>>>
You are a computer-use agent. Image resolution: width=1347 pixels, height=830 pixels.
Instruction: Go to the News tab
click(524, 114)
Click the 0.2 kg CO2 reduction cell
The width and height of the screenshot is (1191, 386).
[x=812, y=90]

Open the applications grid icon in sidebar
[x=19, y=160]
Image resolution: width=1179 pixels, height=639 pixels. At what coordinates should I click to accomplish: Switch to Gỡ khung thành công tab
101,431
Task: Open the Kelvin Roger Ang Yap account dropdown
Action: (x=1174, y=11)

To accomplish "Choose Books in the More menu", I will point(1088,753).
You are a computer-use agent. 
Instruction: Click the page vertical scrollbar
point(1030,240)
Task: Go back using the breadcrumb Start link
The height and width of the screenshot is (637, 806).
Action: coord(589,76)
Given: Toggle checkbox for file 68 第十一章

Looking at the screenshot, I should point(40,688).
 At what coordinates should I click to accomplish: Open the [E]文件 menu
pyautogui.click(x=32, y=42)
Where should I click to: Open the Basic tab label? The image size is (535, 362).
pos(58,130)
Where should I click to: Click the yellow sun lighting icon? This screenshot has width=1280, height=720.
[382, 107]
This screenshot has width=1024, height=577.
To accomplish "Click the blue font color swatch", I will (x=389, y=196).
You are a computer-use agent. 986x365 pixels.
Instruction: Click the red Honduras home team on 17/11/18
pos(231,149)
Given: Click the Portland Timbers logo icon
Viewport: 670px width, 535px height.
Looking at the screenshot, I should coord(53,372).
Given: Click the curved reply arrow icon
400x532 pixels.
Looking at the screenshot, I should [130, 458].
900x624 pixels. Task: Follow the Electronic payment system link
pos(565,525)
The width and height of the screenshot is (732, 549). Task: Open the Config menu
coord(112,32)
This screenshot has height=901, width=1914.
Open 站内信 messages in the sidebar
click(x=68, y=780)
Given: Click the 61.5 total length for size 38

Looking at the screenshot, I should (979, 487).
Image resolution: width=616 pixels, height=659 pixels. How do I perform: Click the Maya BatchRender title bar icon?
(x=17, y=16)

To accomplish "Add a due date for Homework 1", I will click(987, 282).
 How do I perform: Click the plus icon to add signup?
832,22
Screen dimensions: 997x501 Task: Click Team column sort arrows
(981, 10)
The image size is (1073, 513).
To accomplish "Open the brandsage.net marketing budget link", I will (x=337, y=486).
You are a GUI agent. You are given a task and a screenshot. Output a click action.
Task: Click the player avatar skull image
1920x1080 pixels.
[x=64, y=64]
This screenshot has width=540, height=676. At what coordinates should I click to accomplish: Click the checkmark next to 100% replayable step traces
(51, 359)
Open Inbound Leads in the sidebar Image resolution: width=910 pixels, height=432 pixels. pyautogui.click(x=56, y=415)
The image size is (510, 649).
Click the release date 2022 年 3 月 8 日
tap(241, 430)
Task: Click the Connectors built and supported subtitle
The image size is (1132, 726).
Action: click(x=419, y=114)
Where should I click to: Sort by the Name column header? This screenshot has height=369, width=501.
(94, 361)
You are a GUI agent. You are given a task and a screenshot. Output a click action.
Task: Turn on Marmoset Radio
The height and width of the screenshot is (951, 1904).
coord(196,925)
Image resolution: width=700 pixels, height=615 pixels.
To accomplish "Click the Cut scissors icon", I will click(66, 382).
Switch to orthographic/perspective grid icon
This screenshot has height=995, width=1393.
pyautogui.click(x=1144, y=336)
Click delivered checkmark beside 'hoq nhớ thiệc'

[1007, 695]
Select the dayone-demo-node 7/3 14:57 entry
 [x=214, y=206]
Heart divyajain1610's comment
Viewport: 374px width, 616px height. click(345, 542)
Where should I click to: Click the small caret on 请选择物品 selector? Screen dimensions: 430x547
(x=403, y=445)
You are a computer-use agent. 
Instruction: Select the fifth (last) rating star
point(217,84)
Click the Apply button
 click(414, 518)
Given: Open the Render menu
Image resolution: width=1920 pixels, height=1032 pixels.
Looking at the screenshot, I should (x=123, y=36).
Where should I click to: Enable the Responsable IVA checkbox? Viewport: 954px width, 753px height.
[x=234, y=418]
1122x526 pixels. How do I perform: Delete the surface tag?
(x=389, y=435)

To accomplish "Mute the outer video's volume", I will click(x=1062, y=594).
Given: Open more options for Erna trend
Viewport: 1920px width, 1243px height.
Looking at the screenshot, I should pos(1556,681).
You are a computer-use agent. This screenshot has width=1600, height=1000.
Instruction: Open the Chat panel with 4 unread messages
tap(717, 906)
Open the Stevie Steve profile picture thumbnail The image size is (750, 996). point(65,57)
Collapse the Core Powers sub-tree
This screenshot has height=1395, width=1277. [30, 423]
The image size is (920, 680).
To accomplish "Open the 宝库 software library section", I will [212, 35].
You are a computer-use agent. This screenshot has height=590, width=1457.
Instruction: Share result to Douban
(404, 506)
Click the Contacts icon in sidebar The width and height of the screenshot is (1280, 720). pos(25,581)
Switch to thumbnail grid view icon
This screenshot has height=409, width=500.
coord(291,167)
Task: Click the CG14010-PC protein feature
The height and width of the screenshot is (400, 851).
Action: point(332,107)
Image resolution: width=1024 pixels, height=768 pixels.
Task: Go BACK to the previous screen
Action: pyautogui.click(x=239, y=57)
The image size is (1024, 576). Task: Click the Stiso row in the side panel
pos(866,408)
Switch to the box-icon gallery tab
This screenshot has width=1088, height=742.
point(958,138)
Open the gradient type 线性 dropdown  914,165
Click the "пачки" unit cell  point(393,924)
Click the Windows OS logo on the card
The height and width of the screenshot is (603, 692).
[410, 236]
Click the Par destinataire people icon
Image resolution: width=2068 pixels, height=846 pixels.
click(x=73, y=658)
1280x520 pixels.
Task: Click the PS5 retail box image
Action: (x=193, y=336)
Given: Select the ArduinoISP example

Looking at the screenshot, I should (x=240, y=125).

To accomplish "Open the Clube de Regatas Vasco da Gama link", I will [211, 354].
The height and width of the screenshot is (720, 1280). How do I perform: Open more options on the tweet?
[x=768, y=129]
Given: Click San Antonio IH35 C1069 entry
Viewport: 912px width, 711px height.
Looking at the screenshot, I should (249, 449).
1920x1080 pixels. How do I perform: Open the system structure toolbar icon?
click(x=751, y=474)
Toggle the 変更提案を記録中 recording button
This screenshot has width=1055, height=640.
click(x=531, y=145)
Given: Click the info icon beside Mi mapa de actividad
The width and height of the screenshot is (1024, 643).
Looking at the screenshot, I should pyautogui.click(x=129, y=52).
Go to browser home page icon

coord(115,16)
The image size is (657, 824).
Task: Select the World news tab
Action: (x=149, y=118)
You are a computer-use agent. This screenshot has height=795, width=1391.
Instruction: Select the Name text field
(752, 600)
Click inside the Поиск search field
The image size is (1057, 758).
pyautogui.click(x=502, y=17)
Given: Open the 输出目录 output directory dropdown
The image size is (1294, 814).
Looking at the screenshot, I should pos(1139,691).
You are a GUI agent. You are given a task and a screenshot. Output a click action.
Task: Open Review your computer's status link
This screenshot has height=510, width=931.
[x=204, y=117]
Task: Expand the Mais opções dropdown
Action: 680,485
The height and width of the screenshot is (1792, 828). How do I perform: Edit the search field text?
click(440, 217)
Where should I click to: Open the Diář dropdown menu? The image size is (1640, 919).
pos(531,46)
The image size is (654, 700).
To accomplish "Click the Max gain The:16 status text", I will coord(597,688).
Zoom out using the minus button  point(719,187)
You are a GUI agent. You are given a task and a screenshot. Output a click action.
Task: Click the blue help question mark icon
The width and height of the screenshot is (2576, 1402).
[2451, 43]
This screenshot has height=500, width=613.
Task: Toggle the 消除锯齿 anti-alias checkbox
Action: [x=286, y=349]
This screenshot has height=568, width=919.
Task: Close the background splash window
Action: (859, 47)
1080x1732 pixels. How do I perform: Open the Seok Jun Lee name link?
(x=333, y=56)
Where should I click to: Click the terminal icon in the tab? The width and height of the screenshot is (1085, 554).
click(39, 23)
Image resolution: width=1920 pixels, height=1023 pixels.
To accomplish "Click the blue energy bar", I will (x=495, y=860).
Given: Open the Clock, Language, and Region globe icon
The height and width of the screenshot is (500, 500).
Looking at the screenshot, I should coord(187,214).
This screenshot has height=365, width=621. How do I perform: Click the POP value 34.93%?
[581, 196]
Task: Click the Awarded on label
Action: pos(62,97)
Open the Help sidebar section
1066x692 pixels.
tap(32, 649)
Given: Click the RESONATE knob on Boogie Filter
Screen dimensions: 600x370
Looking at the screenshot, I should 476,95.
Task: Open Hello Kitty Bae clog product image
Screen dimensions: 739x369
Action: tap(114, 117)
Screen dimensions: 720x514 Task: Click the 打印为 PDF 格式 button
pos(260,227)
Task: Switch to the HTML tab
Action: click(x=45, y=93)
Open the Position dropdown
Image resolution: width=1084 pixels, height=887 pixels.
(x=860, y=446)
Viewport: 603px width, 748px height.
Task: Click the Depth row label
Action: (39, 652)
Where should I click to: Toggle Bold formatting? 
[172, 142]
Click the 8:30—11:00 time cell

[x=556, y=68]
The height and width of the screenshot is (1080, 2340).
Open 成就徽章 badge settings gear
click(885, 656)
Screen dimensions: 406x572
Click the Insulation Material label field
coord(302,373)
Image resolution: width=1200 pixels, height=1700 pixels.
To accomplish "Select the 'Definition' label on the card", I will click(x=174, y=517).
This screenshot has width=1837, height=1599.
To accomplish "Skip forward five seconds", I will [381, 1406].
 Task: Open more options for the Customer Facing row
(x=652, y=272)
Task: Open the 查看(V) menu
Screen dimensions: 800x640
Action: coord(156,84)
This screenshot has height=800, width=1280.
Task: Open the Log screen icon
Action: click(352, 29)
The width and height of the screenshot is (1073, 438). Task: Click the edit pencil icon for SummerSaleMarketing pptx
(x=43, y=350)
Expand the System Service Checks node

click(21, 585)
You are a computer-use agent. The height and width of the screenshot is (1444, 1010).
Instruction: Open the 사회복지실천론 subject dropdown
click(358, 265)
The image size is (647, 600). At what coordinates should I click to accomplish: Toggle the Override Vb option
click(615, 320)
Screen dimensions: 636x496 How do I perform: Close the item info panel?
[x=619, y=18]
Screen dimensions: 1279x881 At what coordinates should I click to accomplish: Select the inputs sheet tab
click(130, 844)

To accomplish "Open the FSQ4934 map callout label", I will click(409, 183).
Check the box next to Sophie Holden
<<<
> YOUR GOAL: Copy each line in the data that holds the word "thumbnail".

> RESPONSE:
Open the Stevie Steve profile picture thumbnail The image size is (750, 996). point(65,57)
Switch to thumbnail grid view icon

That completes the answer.